Perez is aware of the concerns. “We have also been very interested in making sure that this doesn’t go the way of cannabis,” she says, “which exploded with massive chains all over the state.” To try to avoid that type of runaway capitalism with psychedelics, she points out that the Natural Medicine Health Act limits any person or business entity to owning a maximum of five licensed healing centers should Initiative 58 pass.

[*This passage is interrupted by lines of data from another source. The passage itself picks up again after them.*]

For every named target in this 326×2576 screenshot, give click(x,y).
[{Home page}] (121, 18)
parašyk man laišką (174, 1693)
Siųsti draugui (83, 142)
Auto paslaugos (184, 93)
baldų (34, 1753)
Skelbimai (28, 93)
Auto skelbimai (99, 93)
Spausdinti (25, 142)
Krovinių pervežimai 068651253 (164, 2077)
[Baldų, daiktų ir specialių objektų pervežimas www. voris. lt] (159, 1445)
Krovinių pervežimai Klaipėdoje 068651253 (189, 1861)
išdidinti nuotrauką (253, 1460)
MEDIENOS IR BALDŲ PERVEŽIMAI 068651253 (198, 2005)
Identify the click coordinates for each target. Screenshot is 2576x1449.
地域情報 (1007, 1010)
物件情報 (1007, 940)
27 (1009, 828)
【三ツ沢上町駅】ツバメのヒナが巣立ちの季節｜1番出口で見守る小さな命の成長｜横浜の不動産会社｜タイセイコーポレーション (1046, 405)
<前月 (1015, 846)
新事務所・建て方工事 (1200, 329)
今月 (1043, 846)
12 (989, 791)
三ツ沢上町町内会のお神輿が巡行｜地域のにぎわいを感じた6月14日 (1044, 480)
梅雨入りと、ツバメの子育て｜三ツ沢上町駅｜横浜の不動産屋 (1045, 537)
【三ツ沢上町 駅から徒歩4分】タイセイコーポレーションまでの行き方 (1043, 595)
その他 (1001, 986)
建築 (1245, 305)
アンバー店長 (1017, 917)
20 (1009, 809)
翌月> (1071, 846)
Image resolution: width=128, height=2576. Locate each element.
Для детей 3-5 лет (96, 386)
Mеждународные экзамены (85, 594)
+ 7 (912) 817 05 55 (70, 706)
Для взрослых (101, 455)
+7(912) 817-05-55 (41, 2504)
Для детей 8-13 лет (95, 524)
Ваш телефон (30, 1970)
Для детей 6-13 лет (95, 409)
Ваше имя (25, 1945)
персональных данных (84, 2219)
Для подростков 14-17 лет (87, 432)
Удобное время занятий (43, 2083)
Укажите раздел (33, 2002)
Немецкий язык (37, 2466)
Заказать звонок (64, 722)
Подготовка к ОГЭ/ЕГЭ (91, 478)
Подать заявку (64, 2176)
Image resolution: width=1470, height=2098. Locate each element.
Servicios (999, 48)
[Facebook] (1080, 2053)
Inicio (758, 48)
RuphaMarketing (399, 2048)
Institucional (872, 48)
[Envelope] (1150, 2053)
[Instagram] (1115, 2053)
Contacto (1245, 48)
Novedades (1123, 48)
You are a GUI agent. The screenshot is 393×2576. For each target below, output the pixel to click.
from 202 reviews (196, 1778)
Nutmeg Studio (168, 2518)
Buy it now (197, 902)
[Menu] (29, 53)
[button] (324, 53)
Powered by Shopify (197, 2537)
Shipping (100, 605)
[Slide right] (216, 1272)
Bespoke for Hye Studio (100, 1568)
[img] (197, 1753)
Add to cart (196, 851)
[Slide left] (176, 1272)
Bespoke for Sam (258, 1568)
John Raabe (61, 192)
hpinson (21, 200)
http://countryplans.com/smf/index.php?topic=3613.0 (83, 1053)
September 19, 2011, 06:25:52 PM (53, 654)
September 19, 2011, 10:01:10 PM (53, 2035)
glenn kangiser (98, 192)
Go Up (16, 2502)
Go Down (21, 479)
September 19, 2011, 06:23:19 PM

But other decrim-first advocates are concerned about the out-of-state money pouring into the Natural Medicine Health Act, and what sort of interests all that cash represents. Initiative 58 qualified for the ballot by using paid signature gatherers and a significant amount of money—more than $2 million—mostly supplied through a Washington, D.C.–based political action committee, New Approach PAC. New Approach has previously funded cannabis legalization efforts around the country and is the same PAC that helped pass the so-called medical mushrooms initiative in Oregon in 2020, upon which parts of Colorado’s ballot initiative is modeled.
“We need equitable policies for everyone, not just those that can pay their way to play,” said Melanie Rose Rodgers, one of the Decriminalize Colorado campaign’s co-proponents, on the Capitol steps Monday morning. Along with Tyler Fluck and Foerster, Rodgers had previously volunteered with Denver’s campaign to decriminalize mushrooms in 2019. And like that campaign, Rodgers said, “we support grassroots first, community first, and decriminalization first.”
So now that Decriminalize Colorado hasn’t qualified for the ballot, what’s next for its organizers?
Foerster and Rodgers announced that they are creating a Colorado for Community Healing campaign. Details about what exactly that will look like are scant, but at the very least, they say it will include educational campaigns about how to protect existing communities that use psychedelics, including Indigenous communities, and explore models around community stewardship of plant medicines.
The activists say they will also continue to speak out regarding their concerns with the Natural Medicine Health Act. While they say they won’t be creating a campaign to tell voters to vote “no” on Initiative 58, Foerster did say that their educational campaigns will “look like explanations about what specifically we don’t support and why.”